Task objective: Can you format the lines between the one holding "At what coordinates should I click to accomplish: Select" and the one holding "[x=54, y=36]", inclusive, as a numbered list, skipping blank lines and leaving out the pictures?

Source material:
──────────────────────────────

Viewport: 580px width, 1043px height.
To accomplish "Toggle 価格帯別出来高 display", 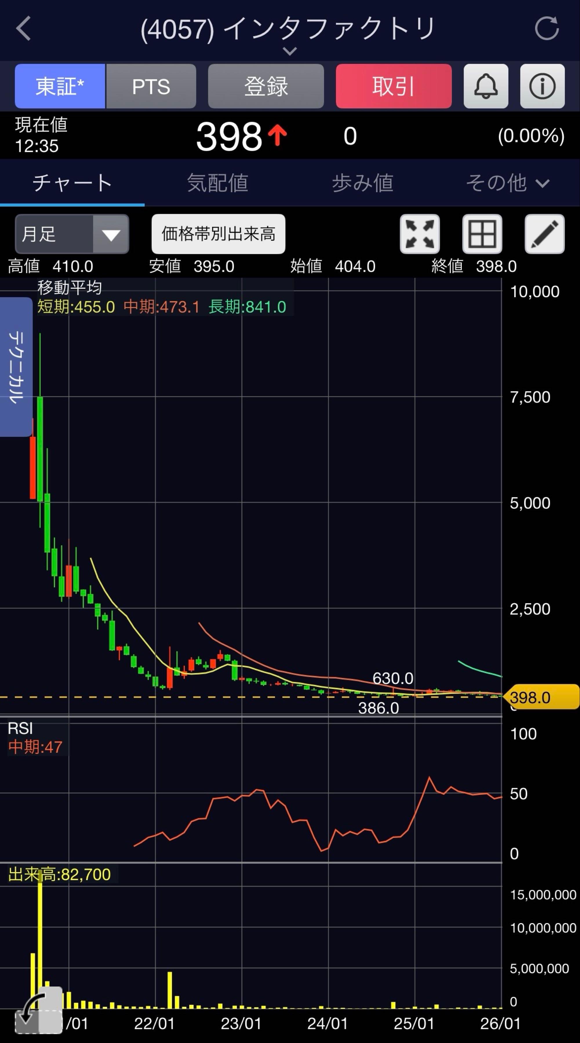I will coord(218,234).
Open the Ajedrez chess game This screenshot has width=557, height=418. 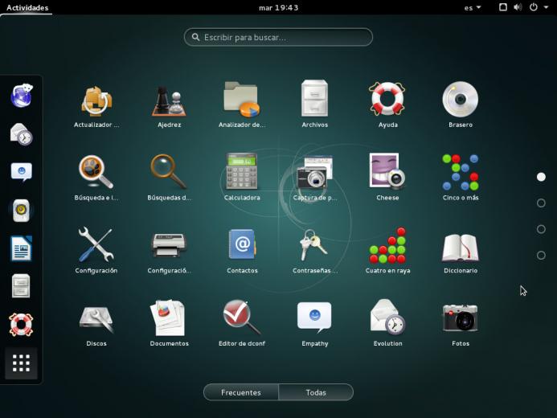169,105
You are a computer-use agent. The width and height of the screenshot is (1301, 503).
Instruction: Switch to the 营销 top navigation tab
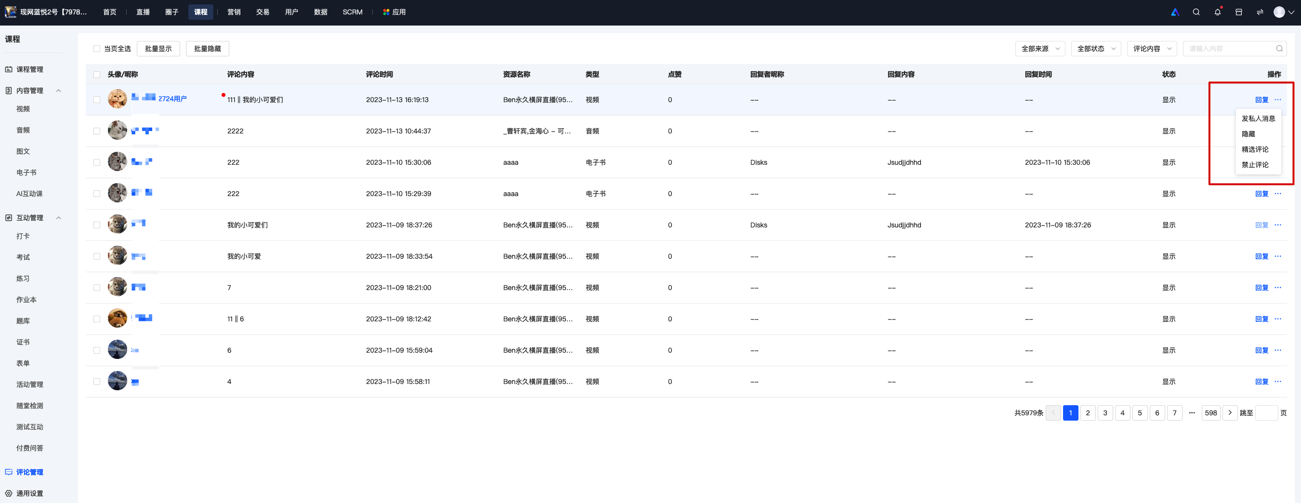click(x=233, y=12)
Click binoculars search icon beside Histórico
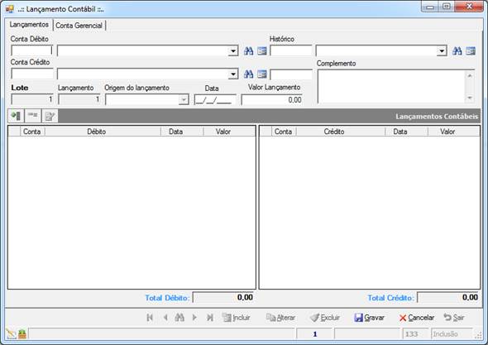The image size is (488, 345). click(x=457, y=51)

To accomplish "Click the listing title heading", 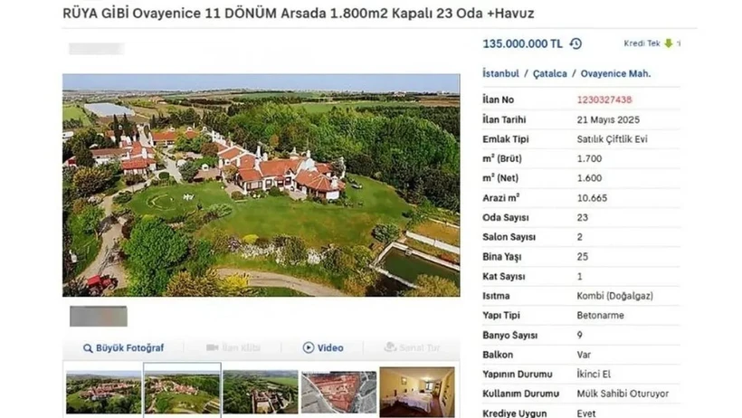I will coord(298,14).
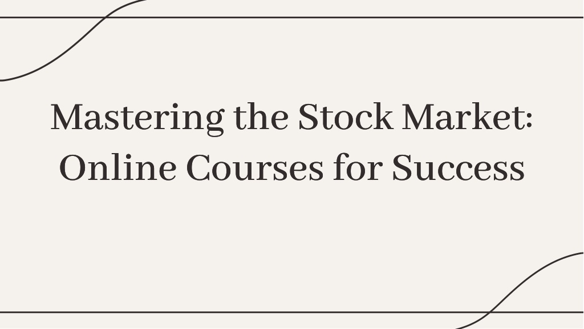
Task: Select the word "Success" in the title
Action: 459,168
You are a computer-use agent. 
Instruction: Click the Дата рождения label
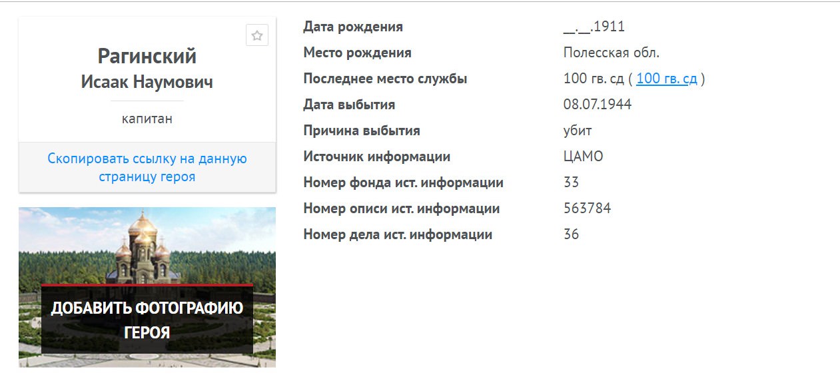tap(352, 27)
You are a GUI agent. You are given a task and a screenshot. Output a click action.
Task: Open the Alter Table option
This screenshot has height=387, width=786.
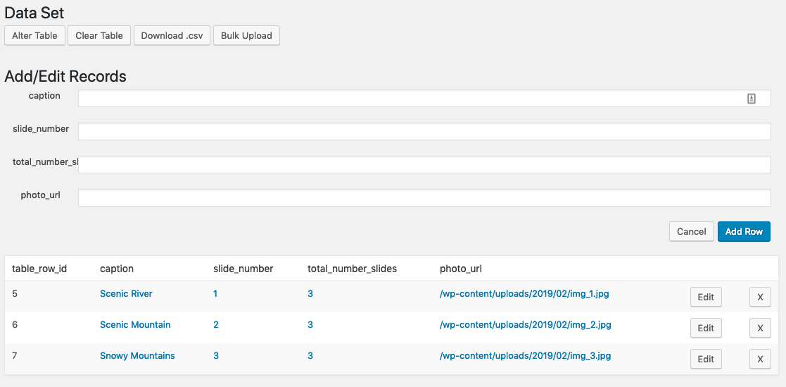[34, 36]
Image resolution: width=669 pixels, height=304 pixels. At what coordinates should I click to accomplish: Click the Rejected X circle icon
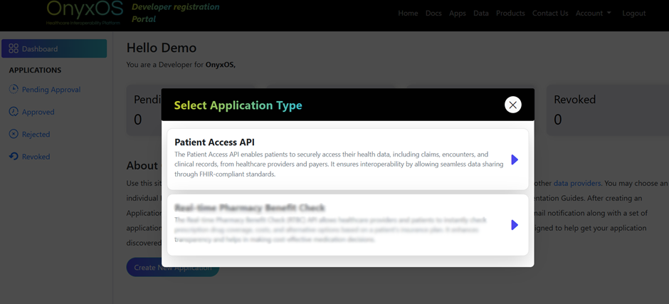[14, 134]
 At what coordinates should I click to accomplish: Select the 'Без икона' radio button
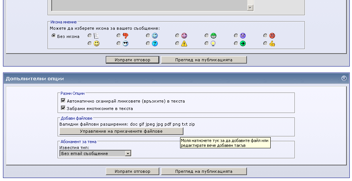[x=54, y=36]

──────────────────────────────

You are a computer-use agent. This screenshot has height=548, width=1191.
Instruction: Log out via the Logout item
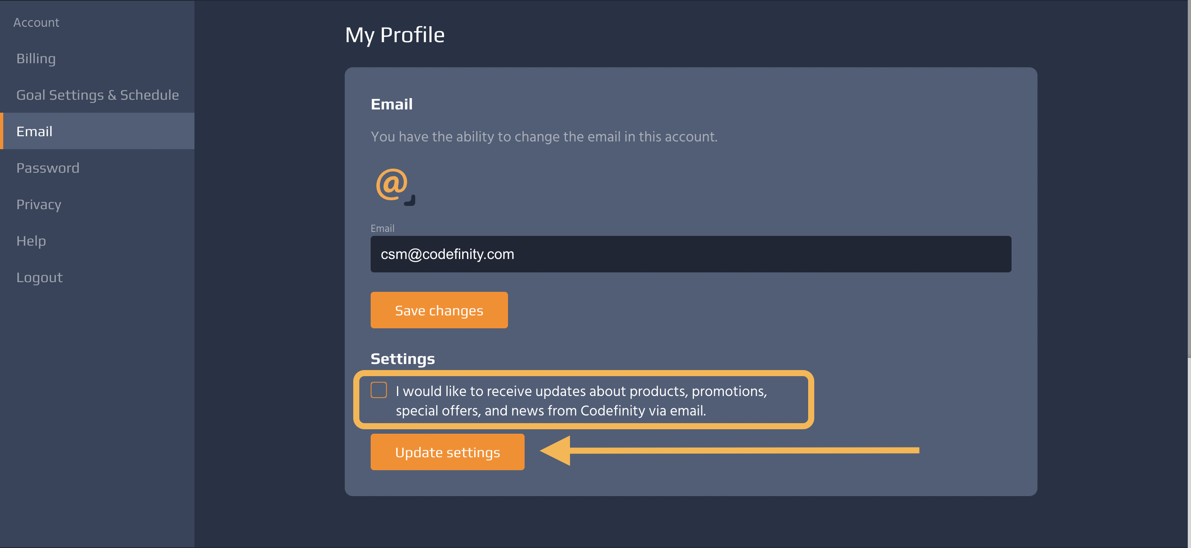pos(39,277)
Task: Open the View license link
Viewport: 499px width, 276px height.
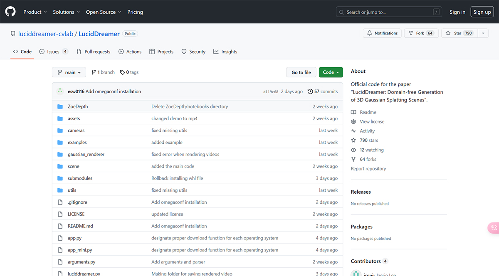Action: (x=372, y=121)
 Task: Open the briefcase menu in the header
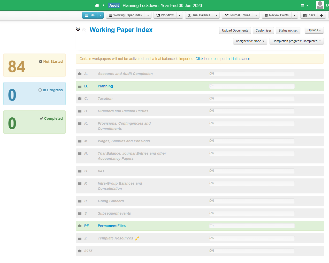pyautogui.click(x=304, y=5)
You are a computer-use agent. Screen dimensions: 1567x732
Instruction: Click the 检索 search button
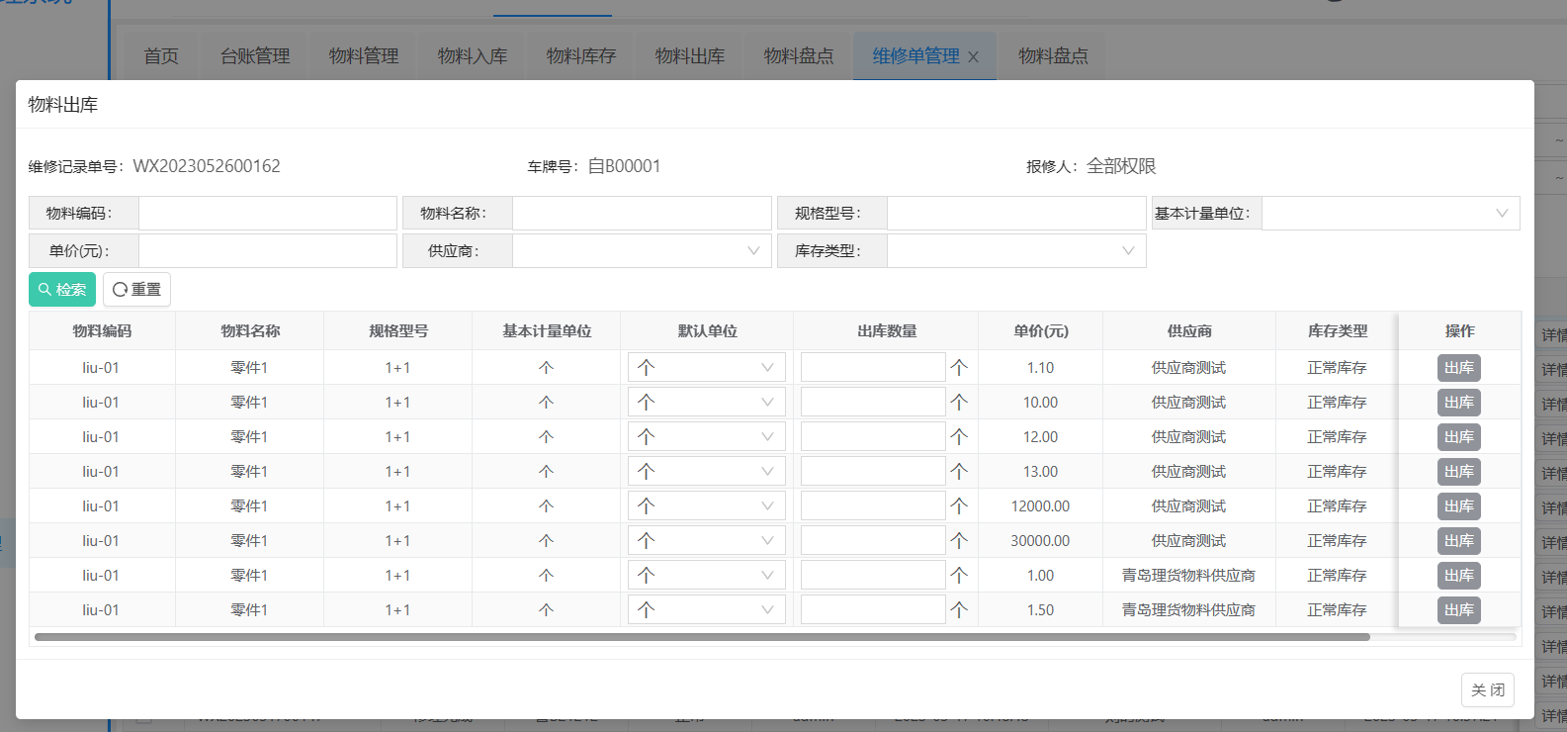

──────────────────────────────

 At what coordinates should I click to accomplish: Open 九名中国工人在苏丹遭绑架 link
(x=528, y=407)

──────────────────────────────

Complete answer:
1.  At what coordinates should I click to accomplish: Select the 'Без икона' radio button
2. [x=54, y=36]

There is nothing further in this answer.